Psychiatric Services 2003; doi: 10.1176/appi.ps.54.11.1453

In the Psychopharmacology column in the August 2003 issue, we discussed treatments in psychiatry for which there is good evidence of superior efficacy but that are underused in today's practice (1). Here, we discuss three additional examples of underused proven treatments—electroconvulsive therapy (ECT), depot antipsychotic medications, and clozapine.

It would be hard to find a psychiatrist treating major mental illnesses who does not agree that ECT is the best treatment for seriously depressed patients, particularly those with psychotic symptoms, suicidal ideation, or comorbid medical illness. Catatonia and some cases of schizophrenia appear to respond to ECT, as does mania. However, the data are most impressive for depression. A recent review that included studies comparing sham ECT with a range of different ECT strategies showed that ECT is significantly superior to sham ECT; among patients who received ECT, the mean pre-post difference on the Hamilton Depression Rating Scale was 9.7 points (2).

The same authors reviewed reports of 18 trials that compared ECT with pharmacotherapy (2). Some of these studies could be criticized. For example, none included a tricyclic antidepressant dosage greater than 150 mg a day, and some treatments lasted for only three weeks. Different electrode placements were used for ECT, and in some studies placement was unilateral. Four of these trials included patients who had already failed a trial of pharmacologic treatment. Despite these limitations, ECT was significantly more effective than pharmacotherapy, and the dropout rate was significantly lower in the ECT group than in the pharmacotherapy group.

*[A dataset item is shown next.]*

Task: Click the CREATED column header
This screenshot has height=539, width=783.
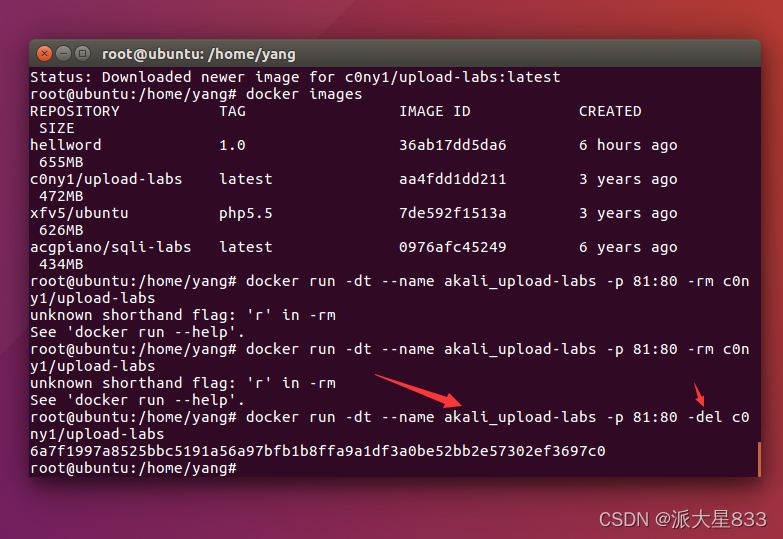Action: 610,111
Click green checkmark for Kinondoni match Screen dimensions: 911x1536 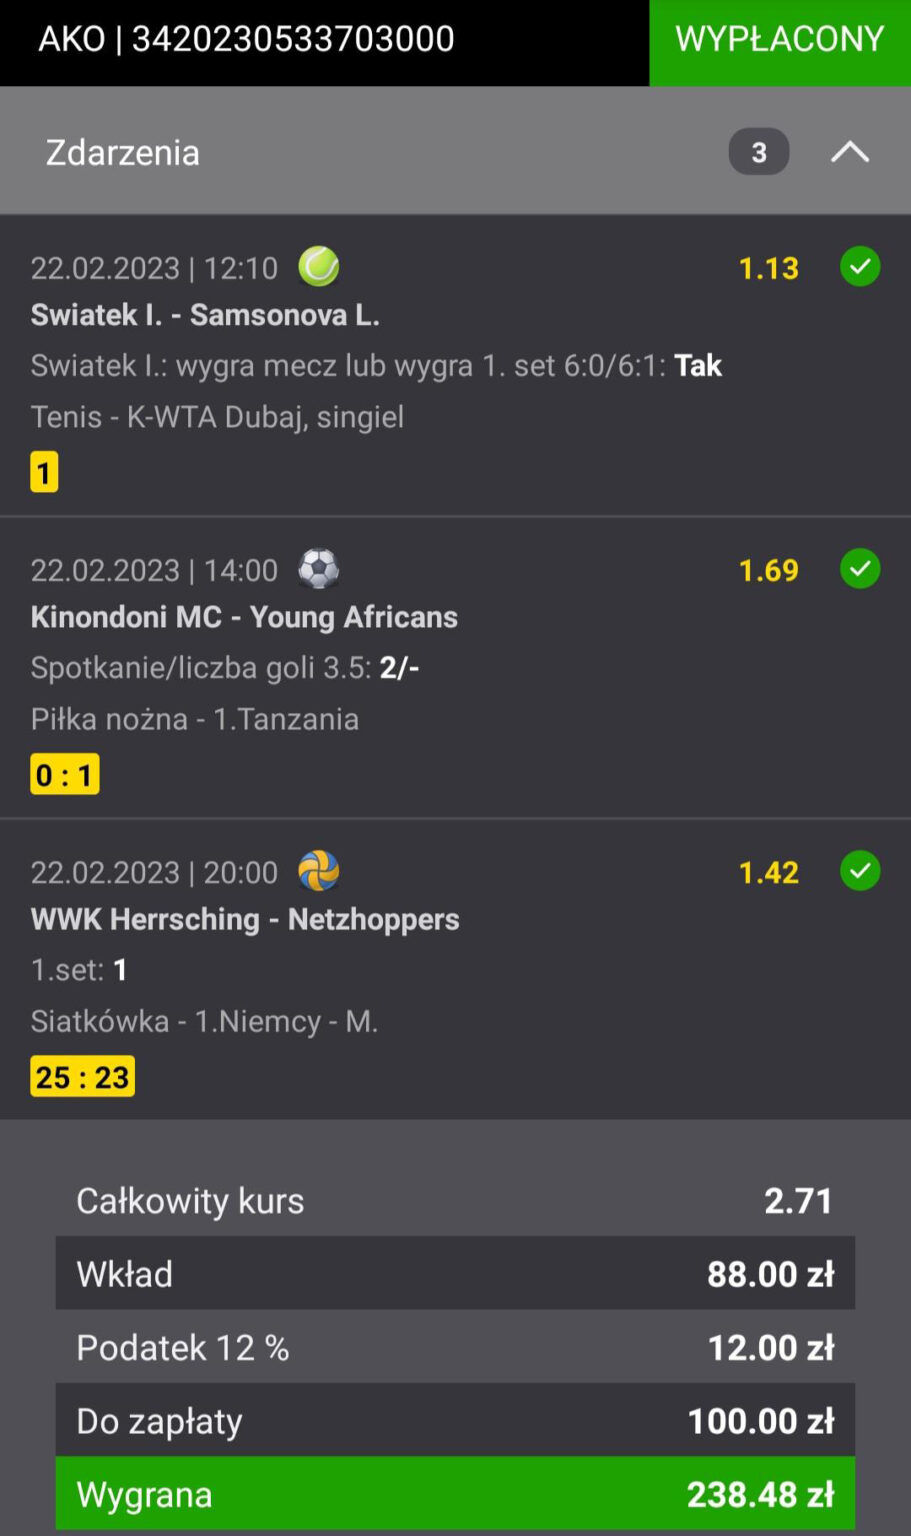click(860, 569)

In a recent consensus statement, bilateral ECT was reported to be the most effective treatment for psychotic depression, which affects as much as .6 percent of the general population (3). Clinical experience, a range of controlled studies, and consensus statements concur that ECT works well for patients who have difficult-to-treat depression and that it leads to better outcomes than pharmacotherapy in controlled trials (3). It is therefore disturbing to see patients who have undergone multiple trials of antidepressants and have never received ECT.

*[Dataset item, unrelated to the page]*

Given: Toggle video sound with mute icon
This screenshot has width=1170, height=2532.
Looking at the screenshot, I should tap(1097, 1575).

ECT is now widely used in private-sector psychiatry, where the usefulness of this treatment is underscored by the fact that private insurers are willing to pay for it. Even though ECT was once widely used in public-sector psychiatry—and perhaps overused—it is particularly underused in the public sector now. We know of many public-sector training hospitals that do not perform ECT and must send their residents to other institutions or private hospitals to observe this procedure. Indeed, the four academic centers in the Los Angeles area that serve patients in the public sector, which are responsible for the care of at least 3,000 hospitalized patients each year, treated fewer than a dozen patients last year with ECT.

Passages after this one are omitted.